Dataset extract:
* start *
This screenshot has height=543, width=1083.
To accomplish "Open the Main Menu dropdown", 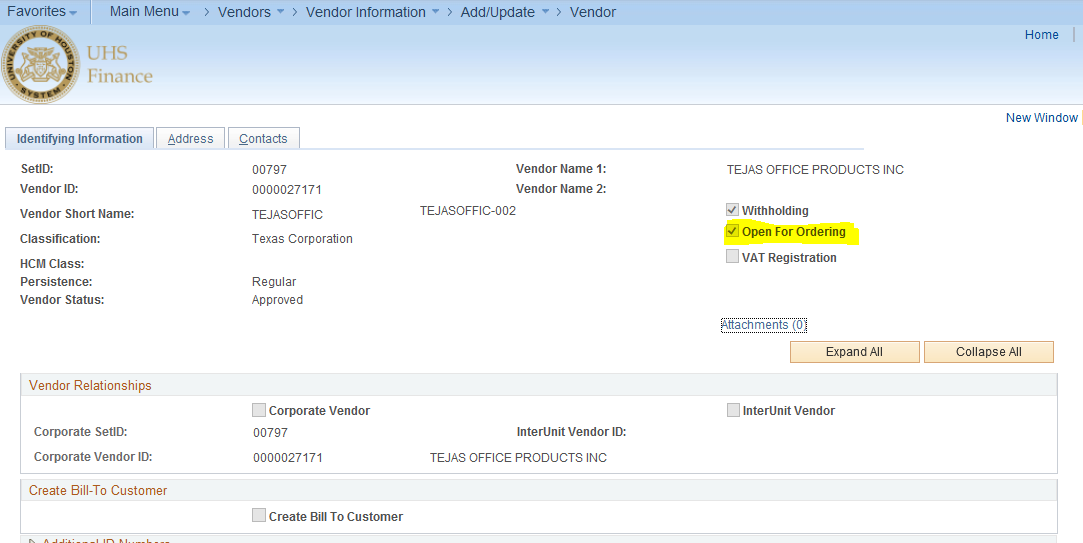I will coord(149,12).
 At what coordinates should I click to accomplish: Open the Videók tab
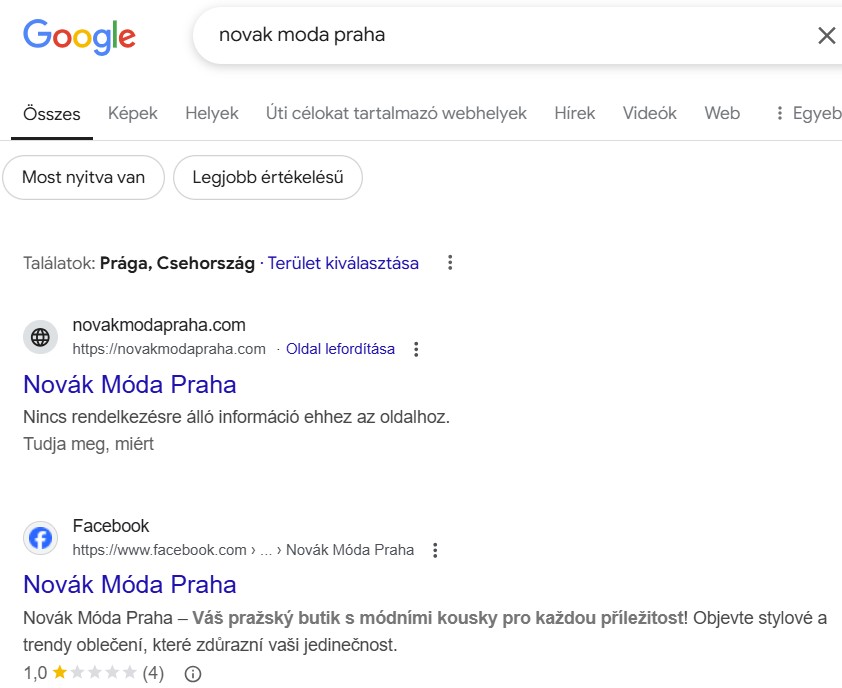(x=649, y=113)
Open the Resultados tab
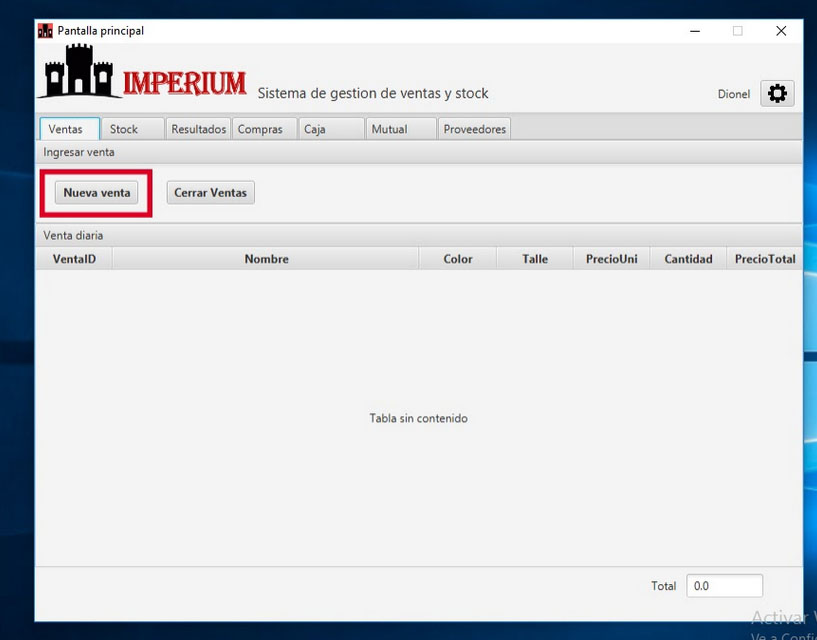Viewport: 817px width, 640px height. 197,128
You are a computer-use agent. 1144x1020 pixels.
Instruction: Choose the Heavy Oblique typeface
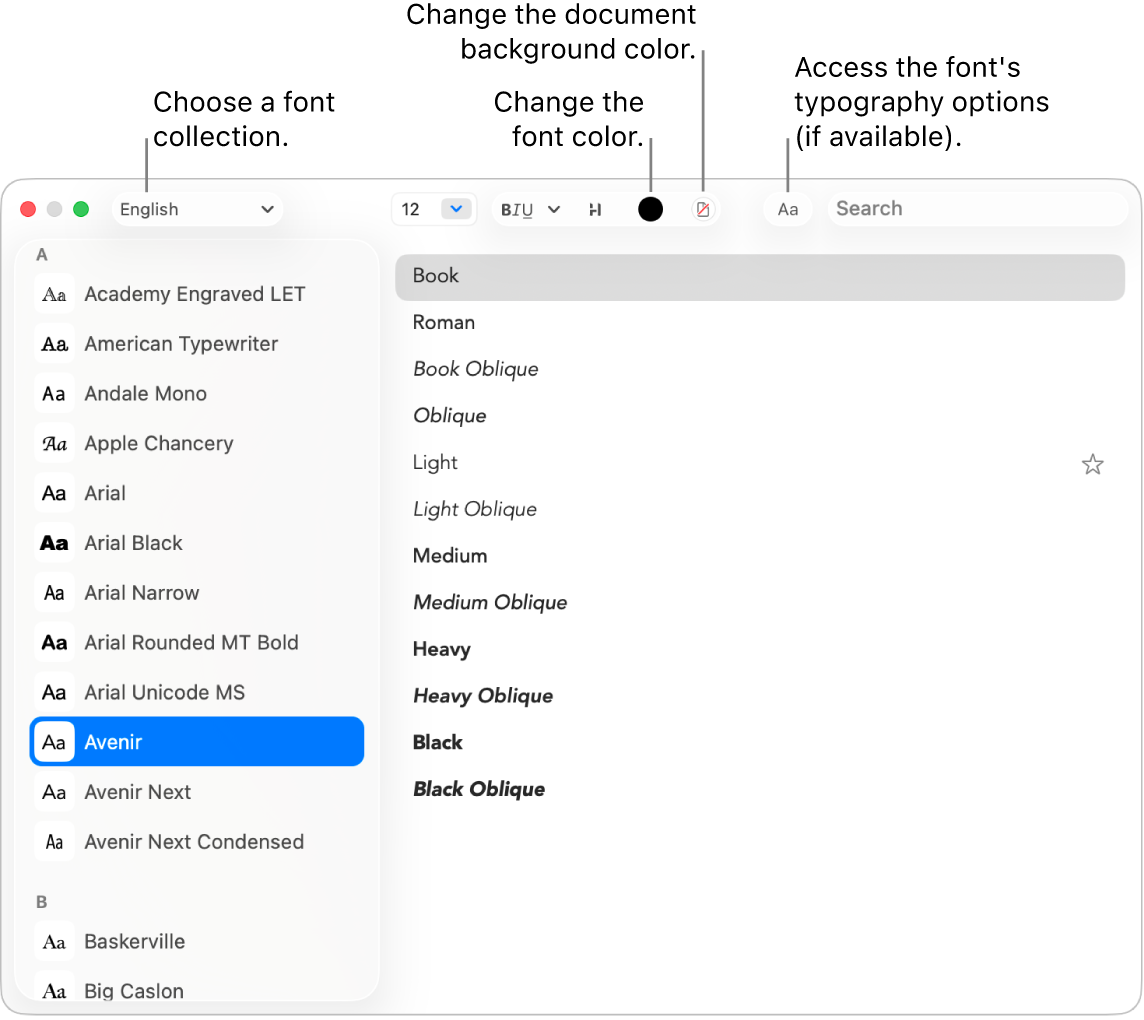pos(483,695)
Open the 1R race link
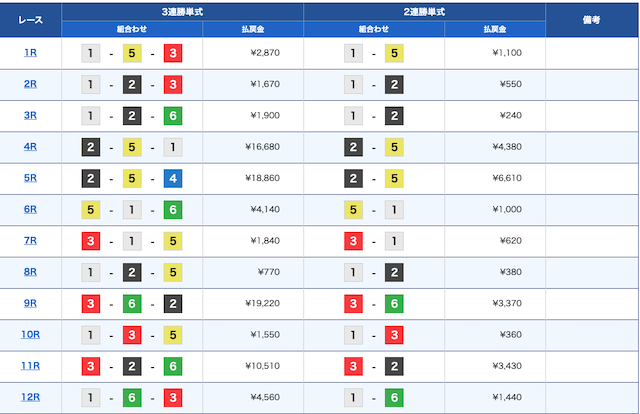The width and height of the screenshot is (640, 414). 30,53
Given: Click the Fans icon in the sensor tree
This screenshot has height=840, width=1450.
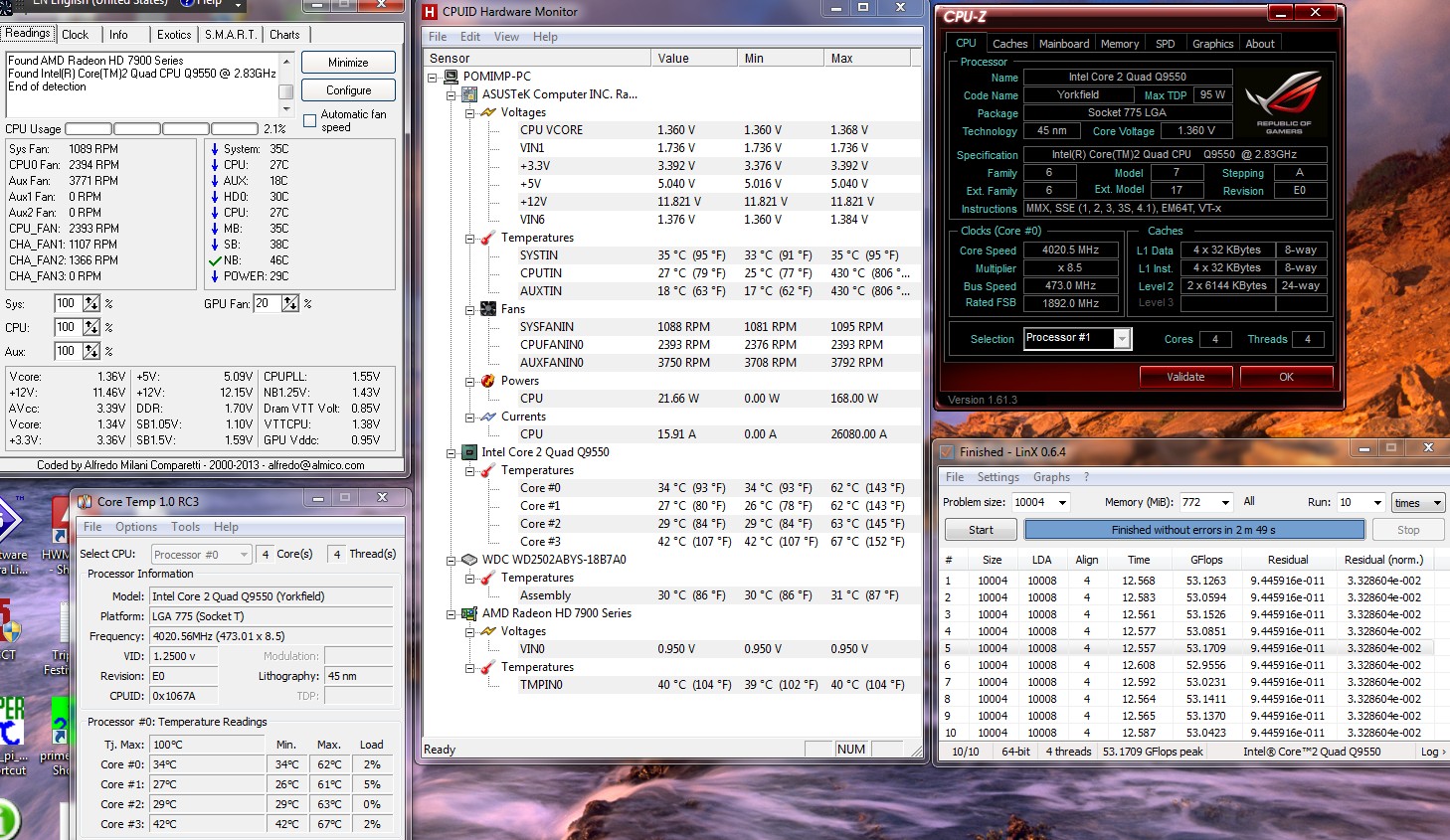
* end *
* start *
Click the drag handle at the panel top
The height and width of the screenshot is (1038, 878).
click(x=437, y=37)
* end *
Reproduce the lines word for word, from the line that contains "Open the Resultados tab" through the line that contains "This screenshot has height=840, width=1450.", leaving out the pictures.

Expected answer:
Open the Resultados tab
Viewport: 817px width, 640px height. 197,128
You are a computer-use agent. 1144x1020 pixels.
Instruction: Choose the Heavy Oblique typeface
pos(483,695)
Open the 1R race link
The width and height of the screenshot is (640, 414). 30,53
Given: Click the Fans icon in the sensor tree
This screenshot has height=840, width=1450.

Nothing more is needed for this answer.